Ausgeschossener Sitz aus dem abgestürzten US-Kampfflugzeug vom Typ F-15E Strike Eagle (Foto: US Air Force)

Nun, da die Iraner wissen, dass amerikanische Soldaten eine Art Ortungsgerät bei sich tragen, und eine allgemeine Vorstellung davon haben, wie es funktioniert, sind die Auswirkungen gravierend. Sollte der Waffenstillstand scheitern, könnte eines ihrer möglichen Ziele darin bestehen, Kriegsgefangene zu nehmen.
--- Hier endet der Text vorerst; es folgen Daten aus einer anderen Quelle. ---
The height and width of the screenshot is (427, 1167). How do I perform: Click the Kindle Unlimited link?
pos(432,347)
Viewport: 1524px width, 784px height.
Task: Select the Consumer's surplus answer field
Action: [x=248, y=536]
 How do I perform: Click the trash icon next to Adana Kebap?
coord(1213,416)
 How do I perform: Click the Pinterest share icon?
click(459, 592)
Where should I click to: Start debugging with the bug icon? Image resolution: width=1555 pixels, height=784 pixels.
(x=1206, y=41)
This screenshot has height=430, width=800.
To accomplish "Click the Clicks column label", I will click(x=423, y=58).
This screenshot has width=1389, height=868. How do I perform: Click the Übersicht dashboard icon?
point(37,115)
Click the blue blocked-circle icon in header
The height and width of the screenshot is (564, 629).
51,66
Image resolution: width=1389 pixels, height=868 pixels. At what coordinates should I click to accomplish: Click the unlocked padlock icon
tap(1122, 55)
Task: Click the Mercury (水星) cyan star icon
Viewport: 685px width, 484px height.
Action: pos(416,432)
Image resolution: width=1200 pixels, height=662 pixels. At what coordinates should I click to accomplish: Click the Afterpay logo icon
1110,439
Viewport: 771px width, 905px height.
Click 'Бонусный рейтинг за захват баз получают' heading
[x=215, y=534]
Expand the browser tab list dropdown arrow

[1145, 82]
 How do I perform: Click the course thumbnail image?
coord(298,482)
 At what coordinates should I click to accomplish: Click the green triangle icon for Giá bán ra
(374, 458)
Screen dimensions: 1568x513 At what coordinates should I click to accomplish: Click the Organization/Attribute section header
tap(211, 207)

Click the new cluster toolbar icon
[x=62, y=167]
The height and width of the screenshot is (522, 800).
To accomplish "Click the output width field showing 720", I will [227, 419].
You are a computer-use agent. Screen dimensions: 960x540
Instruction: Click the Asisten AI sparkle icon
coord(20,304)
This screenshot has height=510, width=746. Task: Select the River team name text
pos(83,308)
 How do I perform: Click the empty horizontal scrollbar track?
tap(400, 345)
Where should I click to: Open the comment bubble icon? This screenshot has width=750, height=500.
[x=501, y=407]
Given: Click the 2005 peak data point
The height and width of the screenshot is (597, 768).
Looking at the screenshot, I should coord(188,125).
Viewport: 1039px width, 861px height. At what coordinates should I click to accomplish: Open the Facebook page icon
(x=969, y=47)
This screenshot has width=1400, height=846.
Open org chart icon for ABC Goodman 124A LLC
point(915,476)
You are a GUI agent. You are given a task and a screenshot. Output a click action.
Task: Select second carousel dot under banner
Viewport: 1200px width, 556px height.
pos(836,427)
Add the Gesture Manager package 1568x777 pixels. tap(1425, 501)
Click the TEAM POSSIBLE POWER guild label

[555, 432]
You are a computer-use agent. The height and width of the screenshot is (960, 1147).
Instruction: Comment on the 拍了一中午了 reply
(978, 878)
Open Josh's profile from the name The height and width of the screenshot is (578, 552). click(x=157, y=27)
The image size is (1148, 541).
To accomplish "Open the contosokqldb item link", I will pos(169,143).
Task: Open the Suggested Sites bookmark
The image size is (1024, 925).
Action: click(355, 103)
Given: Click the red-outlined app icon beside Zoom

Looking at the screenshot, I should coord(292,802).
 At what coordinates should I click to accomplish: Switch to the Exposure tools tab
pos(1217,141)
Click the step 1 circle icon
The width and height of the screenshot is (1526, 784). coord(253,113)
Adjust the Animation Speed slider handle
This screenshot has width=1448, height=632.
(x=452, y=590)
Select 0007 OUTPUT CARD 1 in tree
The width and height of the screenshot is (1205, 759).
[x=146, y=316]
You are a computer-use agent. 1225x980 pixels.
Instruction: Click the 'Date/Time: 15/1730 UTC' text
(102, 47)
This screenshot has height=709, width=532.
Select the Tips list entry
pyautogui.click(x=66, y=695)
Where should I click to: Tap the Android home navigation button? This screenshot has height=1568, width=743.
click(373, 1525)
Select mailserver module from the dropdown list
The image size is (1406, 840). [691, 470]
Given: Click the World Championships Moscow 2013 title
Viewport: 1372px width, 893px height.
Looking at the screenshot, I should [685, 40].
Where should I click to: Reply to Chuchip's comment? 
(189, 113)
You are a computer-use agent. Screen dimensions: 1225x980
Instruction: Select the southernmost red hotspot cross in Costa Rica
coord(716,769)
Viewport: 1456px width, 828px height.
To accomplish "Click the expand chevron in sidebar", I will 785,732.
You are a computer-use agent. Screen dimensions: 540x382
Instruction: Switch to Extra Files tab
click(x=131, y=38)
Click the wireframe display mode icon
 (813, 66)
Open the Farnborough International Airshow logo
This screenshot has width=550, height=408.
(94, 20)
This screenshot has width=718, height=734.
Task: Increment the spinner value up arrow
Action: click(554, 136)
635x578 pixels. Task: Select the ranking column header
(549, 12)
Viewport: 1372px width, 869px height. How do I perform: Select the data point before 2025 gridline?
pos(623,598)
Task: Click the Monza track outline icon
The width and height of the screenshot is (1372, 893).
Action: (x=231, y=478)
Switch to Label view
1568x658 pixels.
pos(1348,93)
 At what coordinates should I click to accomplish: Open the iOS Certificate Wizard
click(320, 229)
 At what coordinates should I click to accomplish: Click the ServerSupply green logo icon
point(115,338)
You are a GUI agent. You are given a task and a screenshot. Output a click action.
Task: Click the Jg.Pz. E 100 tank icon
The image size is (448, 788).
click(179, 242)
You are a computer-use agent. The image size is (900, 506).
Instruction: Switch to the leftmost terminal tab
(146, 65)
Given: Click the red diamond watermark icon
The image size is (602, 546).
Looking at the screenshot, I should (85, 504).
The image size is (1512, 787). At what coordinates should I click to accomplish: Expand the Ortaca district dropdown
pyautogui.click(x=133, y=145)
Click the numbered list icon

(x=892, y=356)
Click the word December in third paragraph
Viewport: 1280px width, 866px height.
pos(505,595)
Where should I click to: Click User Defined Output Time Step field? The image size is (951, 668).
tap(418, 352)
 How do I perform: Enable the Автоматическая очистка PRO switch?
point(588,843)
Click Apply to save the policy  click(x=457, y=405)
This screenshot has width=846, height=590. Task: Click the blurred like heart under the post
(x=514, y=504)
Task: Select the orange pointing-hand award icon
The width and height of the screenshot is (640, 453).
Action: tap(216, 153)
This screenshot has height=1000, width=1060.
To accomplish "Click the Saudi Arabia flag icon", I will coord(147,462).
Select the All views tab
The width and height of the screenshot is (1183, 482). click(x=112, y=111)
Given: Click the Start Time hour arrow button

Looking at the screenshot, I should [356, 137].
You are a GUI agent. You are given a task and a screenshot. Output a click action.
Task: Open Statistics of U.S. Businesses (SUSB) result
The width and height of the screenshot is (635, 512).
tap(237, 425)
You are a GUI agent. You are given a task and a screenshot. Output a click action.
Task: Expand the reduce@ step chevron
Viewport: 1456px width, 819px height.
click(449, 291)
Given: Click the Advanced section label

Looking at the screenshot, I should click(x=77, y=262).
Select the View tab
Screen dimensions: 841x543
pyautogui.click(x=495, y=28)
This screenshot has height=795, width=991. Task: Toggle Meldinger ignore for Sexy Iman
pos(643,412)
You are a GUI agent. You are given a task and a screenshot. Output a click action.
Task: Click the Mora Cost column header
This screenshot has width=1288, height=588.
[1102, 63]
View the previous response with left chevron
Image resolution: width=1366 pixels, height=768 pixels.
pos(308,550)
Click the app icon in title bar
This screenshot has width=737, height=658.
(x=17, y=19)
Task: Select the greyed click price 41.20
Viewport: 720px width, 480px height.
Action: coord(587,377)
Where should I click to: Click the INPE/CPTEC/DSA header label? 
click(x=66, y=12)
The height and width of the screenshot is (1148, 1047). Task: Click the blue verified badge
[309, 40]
Diese Sorge ist nicht rein theoretischer Natur.

Letzte Woche, als ein US-Flugzeug über feindlichem Gebiet abgeschossen wurde, gingen zwei Besatzungsmitglieder mit ihm zu Boden. Der Pilot wurde fast sofort gerettet, doch es dauerte mehr als zwei Tage, den Navigator aus dem Iran zu befreien – eine Mission, die die Vereinigten Staaten Hunderte Millionen Dollar an Ausrüstung, Personal und mehr kostete. Medienberichten zufolge gab es bei der Operation auch zahlreiche Beinaheunfälle.

Die Rettungsaktion brachte ein weiteres kritisches Detail ans Licht: das Gerät „Combat Survivor Evader Locator“ (CSEL), das das Besatzungsmitglied trug.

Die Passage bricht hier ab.